● **課題 1**
健康診断の朝を描いた本文抜粋で、書き手は朝何時に目を覚ましたか。
● **課題 2**
健康診断の朝を描いた本文抜粋を、最後の文の後から書き継ぐこと。
──────── 本文抜粋
健康診断当日の朝、スヌーズ機能との30分に渡る死闘を終え、オレは朝6時に目が覚めた。


緊張の2回目の検便だ。

しかし、またナガセールをセットし、ウンコをしようとしてオシッコが先に出てしまった。


オー!ファッキンシット!


今度も慌ててゼロコンマでオシッコを止めて、ナガセールを取り出して、再びオシッコをしてから、またナガセールをセットし直した。なぜこうもウンコする直前、反射的にオシッコが出るのだ…。


俺は森村ハニーか!


結局慣れることなく2度目のケンベーンを終えた。こんなにマジマジとウンコを見つめ、棒でつつくなんて小学生ぶりかもしれない。当分カレーは食えないだろう。検便のケースに日付を入れたが、水性マジックで書いてしまって滲んでいる。まぁ、ギリ読める範疇だ。


検便調査員よ、

マジマジと見るがいい。


県道沿いにあるおっかさん弁当のようにほっかほかの検便容器をカバンに入れて、俺は家を出た。いつもより1時間も早いので電車は激混みだった。俺は満員電車に乗るとお腹を壊すのだが、そんなプレッシャーよりも健康診断というプレッシャーの方が打ち勝ち、ポンポンは痛くならなかった。
────────────────
──────── 資料抜粋
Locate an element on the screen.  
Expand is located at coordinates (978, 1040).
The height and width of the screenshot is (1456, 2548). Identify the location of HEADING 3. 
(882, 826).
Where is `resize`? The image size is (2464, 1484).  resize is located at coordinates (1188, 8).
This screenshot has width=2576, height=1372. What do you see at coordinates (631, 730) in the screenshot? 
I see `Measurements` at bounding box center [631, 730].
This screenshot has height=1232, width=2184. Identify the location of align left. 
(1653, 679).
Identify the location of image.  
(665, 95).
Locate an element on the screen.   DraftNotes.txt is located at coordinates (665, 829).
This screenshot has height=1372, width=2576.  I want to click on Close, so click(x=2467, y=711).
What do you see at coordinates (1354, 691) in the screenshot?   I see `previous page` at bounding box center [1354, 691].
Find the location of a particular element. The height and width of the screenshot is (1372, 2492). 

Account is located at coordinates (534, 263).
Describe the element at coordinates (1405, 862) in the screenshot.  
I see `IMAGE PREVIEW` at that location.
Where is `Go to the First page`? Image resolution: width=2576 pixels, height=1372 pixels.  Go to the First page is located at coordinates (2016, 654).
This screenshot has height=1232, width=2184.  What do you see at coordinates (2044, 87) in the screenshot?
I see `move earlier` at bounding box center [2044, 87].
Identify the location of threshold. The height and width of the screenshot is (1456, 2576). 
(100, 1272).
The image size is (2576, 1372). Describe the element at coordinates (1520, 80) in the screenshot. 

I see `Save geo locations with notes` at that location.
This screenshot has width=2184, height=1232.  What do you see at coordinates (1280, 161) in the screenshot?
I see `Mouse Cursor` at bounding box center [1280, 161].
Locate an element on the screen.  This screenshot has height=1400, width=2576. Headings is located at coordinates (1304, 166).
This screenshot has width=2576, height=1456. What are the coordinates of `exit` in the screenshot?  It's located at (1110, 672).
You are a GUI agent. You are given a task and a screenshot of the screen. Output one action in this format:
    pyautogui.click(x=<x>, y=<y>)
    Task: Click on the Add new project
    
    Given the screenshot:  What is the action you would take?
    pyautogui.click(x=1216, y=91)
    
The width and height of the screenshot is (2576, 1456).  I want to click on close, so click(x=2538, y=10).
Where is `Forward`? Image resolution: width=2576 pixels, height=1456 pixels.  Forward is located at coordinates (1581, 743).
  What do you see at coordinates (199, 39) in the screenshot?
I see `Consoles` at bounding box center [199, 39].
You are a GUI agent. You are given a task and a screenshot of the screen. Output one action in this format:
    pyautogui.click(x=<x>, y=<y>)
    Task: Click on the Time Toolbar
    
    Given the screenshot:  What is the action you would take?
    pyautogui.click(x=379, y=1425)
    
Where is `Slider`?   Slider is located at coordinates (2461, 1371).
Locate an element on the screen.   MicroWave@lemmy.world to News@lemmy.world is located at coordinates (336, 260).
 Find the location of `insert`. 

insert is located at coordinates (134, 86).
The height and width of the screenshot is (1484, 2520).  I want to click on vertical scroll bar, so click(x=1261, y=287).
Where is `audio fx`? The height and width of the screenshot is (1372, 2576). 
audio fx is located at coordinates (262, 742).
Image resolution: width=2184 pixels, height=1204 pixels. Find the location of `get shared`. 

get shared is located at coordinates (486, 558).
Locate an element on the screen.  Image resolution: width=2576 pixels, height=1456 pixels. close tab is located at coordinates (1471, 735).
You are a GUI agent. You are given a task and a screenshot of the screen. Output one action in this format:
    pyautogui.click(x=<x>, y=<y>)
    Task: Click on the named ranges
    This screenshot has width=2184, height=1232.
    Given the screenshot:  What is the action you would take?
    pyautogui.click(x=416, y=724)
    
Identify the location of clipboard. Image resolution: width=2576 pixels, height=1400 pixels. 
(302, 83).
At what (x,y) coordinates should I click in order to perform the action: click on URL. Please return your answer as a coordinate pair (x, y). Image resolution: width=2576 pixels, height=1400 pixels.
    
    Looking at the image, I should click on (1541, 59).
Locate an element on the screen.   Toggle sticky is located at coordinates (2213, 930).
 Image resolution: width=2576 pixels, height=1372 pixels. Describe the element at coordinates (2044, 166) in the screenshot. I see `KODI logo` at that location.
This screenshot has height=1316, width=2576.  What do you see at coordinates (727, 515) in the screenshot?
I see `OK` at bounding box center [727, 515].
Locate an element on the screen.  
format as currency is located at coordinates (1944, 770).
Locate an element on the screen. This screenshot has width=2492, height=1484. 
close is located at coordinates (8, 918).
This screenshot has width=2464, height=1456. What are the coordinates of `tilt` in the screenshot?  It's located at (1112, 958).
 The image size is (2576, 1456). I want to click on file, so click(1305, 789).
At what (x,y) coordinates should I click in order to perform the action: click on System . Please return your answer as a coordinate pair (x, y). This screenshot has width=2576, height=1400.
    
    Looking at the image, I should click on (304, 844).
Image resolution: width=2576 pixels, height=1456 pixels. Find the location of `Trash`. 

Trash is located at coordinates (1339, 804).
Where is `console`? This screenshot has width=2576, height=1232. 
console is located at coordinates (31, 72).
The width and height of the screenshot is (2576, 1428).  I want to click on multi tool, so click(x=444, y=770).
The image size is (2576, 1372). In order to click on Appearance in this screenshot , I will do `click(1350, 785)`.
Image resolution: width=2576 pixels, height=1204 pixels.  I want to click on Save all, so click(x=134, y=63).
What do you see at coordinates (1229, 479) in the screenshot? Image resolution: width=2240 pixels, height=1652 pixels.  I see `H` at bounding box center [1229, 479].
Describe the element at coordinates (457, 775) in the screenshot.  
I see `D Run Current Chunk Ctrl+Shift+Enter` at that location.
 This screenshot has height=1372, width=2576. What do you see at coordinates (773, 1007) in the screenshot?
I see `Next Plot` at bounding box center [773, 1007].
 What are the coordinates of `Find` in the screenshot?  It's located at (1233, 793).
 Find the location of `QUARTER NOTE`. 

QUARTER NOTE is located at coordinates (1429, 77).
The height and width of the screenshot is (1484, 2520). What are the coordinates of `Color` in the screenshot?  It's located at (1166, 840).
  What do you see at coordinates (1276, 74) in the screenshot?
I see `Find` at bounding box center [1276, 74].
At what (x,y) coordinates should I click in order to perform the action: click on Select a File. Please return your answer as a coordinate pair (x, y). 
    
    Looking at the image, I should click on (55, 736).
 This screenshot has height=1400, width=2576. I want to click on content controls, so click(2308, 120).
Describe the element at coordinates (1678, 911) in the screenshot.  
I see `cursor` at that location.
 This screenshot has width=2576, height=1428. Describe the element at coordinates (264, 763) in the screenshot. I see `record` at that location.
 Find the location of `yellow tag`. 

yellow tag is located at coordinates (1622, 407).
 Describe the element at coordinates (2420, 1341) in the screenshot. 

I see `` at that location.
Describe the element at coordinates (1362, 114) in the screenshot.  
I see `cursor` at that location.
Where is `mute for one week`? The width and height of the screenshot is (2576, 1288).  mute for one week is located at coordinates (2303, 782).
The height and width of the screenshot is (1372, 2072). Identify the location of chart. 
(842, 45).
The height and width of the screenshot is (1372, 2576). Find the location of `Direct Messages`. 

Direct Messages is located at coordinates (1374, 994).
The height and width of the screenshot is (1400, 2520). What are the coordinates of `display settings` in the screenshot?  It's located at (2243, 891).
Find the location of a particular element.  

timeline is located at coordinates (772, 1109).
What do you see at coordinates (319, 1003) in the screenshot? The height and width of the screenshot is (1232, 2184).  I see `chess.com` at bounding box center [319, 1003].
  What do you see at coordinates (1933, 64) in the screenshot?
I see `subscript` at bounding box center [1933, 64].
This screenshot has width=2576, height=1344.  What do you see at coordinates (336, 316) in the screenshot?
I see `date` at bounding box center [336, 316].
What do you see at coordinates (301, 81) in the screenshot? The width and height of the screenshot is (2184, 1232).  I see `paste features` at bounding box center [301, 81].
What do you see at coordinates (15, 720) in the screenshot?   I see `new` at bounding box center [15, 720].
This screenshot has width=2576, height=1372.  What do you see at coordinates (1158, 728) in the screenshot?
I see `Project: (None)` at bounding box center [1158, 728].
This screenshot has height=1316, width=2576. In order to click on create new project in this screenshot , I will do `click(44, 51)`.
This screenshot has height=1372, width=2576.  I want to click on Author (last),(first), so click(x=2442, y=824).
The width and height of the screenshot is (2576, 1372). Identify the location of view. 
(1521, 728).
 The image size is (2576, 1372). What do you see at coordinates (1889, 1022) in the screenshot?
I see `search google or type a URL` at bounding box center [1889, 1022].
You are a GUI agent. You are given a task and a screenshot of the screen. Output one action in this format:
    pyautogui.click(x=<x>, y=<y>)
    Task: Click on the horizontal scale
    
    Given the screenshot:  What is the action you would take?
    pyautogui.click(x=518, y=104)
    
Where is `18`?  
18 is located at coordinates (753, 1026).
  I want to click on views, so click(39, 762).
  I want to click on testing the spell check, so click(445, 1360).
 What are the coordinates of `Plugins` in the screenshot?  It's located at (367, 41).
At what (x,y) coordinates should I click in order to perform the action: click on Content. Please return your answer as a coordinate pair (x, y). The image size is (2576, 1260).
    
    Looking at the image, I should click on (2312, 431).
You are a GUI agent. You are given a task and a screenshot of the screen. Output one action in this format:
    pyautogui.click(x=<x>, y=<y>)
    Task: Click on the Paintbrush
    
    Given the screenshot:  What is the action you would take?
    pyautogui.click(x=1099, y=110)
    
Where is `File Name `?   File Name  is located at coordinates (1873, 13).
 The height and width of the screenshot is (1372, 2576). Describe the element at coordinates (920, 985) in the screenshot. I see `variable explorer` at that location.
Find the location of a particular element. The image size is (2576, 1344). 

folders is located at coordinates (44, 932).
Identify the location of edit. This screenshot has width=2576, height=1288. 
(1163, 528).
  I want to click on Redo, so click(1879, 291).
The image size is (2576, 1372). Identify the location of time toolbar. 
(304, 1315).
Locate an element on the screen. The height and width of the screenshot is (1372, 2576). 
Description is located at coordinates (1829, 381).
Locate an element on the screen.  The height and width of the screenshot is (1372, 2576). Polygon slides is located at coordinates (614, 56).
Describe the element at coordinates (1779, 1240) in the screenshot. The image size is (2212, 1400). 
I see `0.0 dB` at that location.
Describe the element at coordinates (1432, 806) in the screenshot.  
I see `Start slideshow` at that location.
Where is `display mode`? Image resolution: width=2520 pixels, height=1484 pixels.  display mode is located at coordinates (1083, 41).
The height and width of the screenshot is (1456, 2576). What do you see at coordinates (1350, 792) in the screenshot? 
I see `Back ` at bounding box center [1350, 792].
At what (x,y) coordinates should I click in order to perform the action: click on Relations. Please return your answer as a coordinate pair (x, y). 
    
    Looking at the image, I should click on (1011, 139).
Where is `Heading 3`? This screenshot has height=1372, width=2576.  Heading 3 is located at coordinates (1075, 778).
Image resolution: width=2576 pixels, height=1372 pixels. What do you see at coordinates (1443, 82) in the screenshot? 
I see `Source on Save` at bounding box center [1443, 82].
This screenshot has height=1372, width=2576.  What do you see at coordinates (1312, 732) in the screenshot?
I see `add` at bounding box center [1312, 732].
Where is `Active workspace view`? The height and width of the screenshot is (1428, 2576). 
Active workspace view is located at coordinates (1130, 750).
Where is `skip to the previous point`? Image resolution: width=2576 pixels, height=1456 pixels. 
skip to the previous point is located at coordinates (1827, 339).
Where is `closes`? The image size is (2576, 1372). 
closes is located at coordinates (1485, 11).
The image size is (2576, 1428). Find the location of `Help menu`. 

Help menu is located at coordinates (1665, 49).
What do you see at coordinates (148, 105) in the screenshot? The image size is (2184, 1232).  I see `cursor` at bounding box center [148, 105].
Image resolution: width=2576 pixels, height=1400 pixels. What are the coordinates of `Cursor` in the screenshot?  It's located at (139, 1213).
────────────────
● **解答欄 1**
朝6時。

● **解答欄 2**
予約時間より20分ほど早く病院に着いた。

雑居ビルの2階ワンフロアを使った、ほぼ健康診断専用の病院だ。そこの薄暗い階段を上がり、古くさいアルミフレームのガラス扉を開けると、右手に受付がある。俺は青色の封筒をその受付の女性に手渡し、呼ばれるまで待つように指示を受けた。

診察時間より随分と前なのにすでに5、6人が待合室の椅子に座って待っていた。

その中に飛びきり美しい女性がいた。横顔の整い方が素晴らしく、長く美しい髪を後ろに束ね、背筋はピンと張って非常に姿勢が良かった。服装も黒いワンピースと実にシンプルで何より彼女に似合っていた。恐らく銀座の高級ブランドの店員だろう。お水の品のなさはカケラもない。どこか知的で美術館の学芸員ですと言われたら信じてしまうだろう。そんな彼女も俺と同じタイミングで検便をして、その容器をあの封筒に入れたのかと思うと興奮してくる。別にウンコ趣味はないが、あの横顔の美しい彼女が、自分のウンコをスティックでこねくり回したのかと想像しただけだ。


な、興奮するだろ?


10分ほど彼女の妄想に耽っていると、受付の女性に呼び出された。

恐らく受付の女性は、毎日何百件もの人数の利用者を捌いているに違いない。人生初の診断チェリボの俺に畳み掛けるように診断の手順を話し出した。恐らく毎年来ても3年目にやっと理解できるような話の難易度だった。

最後に彼女は検尿用の紙コップをパコンとカウンターに叩きつけ、トイレに行ってこいという素振りで話を終わらせた。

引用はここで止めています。